■ **Set problem**: Copy the data verbatim, starting with the line that contains "Screen dimensions: 500x330" and going on through the line that contains "coord(316,9)".

<<<<

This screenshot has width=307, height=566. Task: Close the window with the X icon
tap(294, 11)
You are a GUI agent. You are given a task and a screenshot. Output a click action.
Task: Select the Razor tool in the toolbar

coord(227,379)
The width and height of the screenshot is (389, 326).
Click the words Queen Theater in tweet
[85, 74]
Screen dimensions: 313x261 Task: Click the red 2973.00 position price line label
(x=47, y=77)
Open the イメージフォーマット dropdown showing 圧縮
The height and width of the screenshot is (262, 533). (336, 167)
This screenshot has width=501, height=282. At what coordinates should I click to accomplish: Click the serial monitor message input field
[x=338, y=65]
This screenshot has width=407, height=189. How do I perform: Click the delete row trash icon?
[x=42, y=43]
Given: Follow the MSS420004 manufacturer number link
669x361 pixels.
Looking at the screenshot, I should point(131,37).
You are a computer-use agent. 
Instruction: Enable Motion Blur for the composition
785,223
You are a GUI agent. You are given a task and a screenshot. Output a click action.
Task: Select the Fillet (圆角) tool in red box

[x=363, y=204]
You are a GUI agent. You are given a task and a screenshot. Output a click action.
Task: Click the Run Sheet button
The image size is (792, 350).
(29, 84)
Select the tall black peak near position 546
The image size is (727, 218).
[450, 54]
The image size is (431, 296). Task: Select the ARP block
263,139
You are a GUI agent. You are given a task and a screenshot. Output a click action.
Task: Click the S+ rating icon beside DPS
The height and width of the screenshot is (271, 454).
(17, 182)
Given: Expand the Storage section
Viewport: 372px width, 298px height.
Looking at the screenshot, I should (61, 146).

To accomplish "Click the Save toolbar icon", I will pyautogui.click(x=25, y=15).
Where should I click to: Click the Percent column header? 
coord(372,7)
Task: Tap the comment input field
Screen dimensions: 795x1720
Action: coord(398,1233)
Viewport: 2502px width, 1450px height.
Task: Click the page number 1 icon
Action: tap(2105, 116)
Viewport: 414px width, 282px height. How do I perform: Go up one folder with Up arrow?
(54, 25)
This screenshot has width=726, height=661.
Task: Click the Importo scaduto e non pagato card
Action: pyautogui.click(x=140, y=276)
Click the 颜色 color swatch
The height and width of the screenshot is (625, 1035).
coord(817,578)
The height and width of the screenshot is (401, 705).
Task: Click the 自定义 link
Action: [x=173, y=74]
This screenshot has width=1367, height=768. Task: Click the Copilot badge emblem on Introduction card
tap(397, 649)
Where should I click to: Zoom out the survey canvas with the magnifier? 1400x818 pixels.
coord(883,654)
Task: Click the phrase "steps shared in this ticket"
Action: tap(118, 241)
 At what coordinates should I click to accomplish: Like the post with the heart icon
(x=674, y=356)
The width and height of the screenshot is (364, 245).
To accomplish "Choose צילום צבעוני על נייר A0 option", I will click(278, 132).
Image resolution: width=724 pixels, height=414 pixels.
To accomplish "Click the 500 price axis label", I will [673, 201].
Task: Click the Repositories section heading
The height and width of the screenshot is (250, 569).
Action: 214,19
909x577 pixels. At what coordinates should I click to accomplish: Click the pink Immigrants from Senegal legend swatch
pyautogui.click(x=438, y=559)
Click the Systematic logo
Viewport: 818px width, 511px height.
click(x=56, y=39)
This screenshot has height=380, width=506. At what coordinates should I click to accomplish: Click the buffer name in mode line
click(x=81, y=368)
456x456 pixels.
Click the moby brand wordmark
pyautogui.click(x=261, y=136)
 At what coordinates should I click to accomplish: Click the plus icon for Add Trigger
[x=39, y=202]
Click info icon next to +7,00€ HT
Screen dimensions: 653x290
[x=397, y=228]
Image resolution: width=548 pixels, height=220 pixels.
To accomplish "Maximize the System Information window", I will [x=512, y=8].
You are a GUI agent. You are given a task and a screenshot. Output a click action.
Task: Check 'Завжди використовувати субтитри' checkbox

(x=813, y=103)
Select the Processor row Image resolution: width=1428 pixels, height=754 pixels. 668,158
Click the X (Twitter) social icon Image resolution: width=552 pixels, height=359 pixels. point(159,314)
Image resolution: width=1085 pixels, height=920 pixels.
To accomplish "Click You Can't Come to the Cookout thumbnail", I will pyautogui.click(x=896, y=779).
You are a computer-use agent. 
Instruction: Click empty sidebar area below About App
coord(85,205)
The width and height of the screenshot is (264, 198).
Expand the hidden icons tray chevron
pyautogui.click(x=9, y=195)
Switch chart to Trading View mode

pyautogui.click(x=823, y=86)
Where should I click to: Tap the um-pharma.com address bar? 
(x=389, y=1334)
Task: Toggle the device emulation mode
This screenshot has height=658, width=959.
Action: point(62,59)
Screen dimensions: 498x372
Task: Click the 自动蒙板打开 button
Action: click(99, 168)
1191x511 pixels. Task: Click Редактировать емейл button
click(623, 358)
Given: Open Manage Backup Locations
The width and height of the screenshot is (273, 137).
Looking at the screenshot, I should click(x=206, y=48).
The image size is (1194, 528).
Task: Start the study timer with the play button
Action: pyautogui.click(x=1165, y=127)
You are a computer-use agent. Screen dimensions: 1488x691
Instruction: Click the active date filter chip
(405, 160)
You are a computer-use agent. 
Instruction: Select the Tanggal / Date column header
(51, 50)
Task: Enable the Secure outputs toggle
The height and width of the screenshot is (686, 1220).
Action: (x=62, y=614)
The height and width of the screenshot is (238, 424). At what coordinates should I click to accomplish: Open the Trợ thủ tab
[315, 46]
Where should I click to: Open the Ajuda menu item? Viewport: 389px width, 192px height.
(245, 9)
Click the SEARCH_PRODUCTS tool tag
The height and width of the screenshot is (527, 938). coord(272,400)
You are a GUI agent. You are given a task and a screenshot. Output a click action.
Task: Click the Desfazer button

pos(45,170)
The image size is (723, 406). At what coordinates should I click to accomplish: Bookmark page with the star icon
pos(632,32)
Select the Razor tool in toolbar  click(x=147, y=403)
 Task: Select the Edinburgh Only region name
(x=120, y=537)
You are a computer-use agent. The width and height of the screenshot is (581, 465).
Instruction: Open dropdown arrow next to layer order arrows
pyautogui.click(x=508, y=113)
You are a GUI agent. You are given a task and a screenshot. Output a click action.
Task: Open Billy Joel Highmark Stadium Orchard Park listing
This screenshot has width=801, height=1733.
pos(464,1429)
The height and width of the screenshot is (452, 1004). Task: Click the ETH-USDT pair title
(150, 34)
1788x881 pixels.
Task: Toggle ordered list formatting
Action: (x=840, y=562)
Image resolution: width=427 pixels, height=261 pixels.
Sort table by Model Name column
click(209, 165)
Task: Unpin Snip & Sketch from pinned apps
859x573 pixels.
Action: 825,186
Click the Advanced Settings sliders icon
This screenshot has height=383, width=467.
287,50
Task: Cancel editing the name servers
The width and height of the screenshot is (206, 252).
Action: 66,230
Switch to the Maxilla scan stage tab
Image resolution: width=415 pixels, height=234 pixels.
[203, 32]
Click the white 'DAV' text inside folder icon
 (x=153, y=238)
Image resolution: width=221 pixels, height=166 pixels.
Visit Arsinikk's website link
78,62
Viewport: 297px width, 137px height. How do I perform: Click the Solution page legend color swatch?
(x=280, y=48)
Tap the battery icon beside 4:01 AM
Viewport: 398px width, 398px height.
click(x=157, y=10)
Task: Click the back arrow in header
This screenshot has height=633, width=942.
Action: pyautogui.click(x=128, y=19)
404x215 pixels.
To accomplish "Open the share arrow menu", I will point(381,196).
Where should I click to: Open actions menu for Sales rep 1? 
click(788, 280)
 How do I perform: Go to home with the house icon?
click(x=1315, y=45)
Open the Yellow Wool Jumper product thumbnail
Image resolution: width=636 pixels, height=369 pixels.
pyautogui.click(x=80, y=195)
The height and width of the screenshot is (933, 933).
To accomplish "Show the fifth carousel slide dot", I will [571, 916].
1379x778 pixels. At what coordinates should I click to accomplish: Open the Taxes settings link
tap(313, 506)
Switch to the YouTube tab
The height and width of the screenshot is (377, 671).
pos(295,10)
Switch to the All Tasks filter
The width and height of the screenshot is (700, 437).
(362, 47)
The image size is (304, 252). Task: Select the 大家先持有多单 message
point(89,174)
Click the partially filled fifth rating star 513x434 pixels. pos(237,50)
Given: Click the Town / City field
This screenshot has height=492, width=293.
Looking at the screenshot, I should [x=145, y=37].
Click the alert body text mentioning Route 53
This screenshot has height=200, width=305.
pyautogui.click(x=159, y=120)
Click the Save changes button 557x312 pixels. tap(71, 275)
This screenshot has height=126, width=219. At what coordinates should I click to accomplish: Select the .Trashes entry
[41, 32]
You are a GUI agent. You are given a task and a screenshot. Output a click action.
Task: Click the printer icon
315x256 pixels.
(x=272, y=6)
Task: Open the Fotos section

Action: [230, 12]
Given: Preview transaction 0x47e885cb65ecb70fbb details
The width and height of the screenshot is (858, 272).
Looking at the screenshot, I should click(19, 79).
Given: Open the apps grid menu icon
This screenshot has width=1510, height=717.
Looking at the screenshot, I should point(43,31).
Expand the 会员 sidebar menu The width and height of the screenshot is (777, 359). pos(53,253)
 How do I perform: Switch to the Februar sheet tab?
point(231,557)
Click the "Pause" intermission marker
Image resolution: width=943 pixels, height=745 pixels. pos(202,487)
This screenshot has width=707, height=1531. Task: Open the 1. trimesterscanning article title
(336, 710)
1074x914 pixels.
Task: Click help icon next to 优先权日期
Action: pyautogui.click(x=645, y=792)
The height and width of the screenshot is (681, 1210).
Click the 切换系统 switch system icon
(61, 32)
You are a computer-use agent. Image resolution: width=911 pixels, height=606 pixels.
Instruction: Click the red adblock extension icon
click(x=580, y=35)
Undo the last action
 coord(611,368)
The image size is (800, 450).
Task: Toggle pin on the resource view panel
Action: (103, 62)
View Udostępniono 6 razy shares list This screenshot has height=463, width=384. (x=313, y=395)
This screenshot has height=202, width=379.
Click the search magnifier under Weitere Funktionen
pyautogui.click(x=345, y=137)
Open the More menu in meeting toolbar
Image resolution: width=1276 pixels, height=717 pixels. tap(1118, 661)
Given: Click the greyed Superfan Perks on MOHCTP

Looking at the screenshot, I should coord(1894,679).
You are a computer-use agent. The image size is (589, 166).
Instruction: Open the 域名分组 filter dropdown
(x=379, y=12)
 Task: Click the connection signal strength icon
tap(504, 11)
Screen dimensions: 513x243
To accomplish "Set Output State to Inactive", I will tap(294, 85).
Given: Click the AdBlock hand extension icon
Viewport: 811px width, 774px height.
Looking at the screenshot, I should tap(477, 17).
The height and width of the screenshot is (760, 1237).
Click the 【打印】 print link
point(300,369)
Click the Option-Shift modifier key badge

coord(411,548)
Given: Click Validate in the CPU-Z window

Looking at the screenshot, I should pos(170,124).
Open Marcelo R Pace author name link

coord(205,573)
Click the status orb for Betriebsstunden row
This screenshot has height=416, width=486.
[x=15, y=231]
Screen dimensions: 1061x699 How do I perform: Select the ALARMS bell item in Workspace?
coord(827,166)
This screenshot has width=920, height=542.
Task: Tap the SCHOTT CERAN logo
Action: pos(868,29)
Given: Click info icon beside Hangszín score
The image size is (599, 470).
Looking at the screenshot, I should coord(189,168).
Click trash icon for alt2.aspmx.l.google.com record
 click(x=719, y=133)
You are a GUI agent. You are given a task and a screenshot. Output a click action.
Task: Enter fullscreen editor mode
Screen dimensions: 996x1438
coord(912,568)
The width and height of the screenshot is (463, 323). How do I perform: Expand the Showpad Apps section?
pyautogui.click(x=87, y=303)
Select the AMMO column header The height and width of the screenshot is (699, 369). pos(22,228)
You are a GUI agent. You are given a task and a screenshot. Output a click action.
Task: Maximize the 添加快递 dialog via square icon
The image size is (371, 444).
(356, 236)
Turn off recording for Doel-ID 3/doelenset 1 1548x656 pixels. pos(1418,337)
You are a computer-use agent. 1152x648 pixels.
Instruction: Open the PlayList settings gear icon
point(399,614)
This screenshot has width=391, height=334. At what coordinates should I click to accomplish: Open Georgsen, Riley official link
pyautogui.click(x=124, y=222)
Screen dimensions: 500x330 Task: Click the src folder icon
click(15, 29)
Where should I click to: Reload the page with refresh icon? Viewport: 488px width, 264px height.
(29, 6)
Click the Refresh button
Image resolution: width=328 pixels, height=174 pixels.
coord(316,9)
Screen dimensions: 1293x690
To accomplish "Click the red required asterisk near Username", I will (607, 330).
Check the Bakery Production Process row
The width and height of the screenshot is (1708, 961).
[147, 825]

>>>>

■ **Exercise response**:
Screen dimensions: 500x330 Task: Click the src folder icon
click(15, 29)
Where should I click to: Reload the page with refresh icon? Viewport: 488px width, 264px height.
(29, 6)
Click the Refresh button
Image resolution: width=328 pixels, height=174 pixels.
coord(316,9)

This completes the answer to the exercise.